• **PROBLEM**: Please print the rows from the line that contains "Identify the location of firefox-icon." through the line that contains "center [220, 205].", both included, keeping every line identical to the original.

• **EXERCISE INPUT**:
══════

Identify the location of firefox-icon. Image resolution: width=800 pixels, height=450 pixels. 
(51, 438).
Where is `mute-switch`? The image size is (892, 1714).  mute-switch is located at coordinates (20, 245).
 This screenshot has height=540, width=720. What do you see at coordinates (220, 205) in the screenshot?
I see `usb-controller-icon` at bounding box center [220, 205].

══════

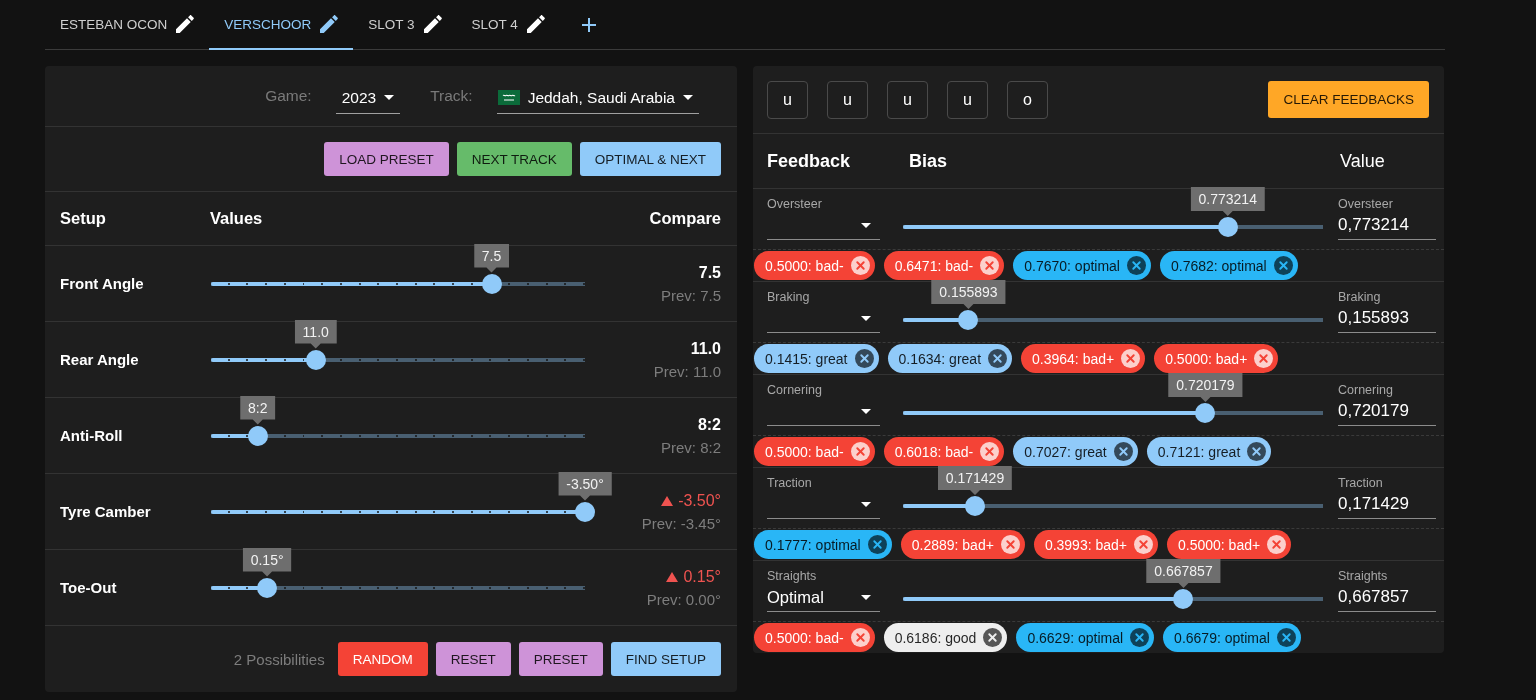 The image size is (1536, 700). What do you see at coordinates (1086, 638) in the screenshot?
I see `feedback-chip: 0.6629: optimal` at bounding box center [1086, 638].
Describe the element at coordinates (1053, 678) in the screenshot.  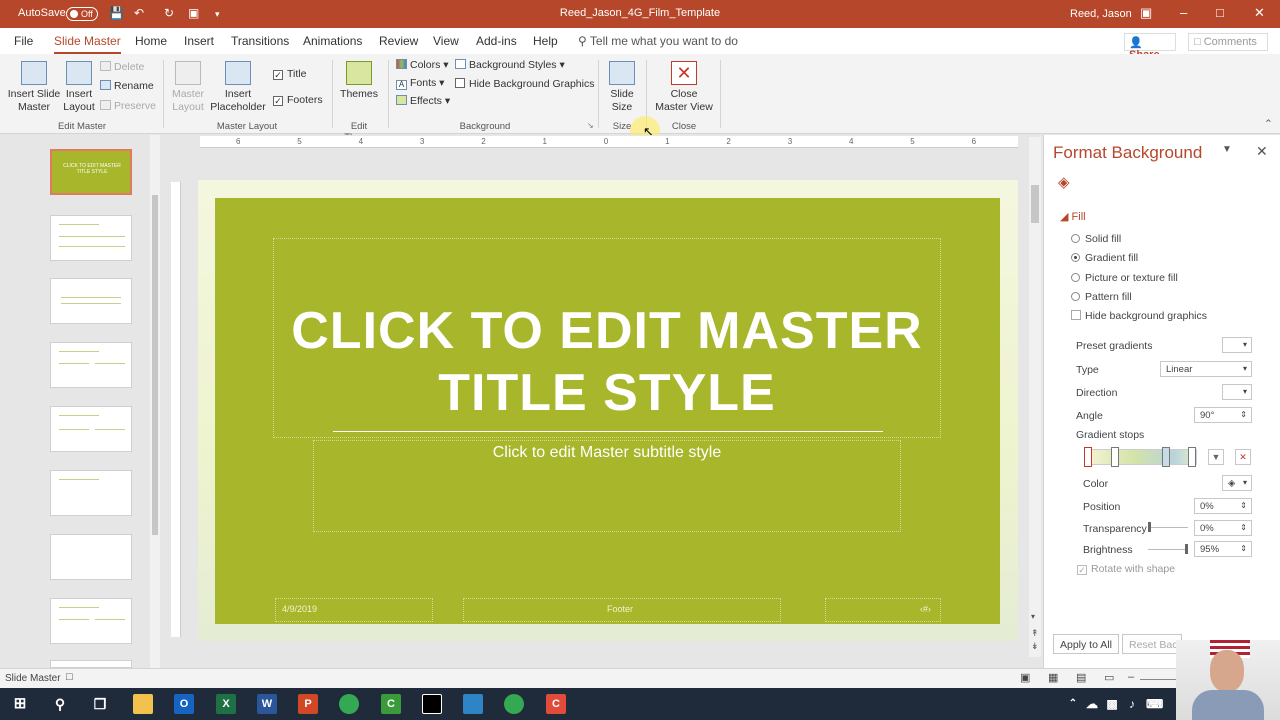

══════

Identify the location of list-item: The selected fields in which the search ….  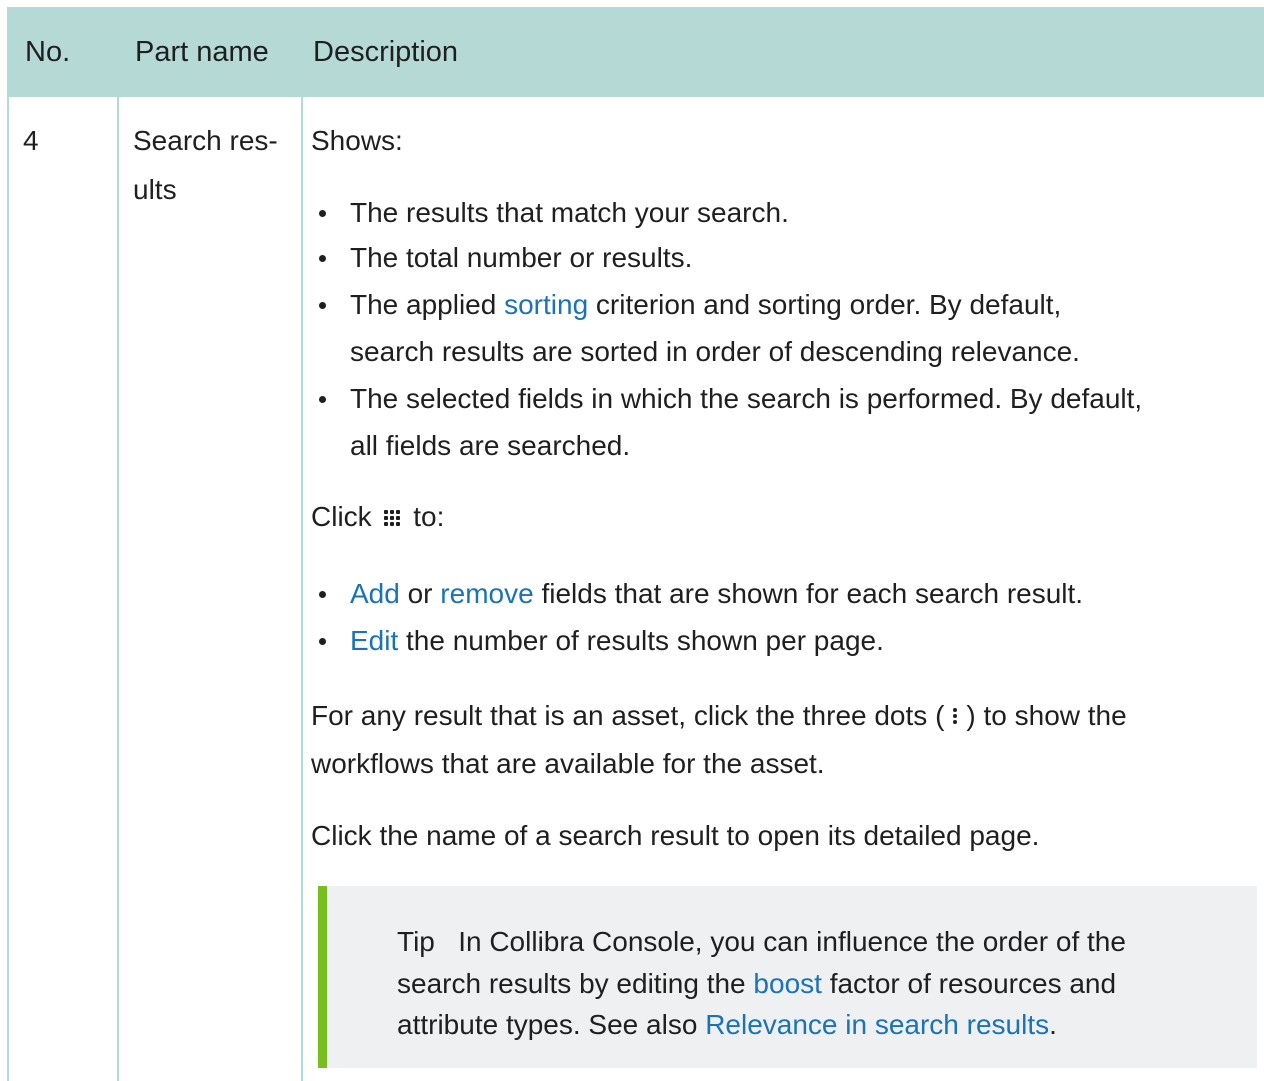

══════

• **RESPONSE BELOW**:
Identify the location of firefox-icon. Image resolution: width=800 pixels, height=450 pixels. 
(51, 438).
Where is `mute-switch`? The image size is (892, 1714).  mute-switch is located at coordinates (20, 245).
 This screenshot has height=540, width=720. What do you see at coordinates (220, 205) in the screenshot?
I see `usb-controller-icon` at bounding box center [220, 205].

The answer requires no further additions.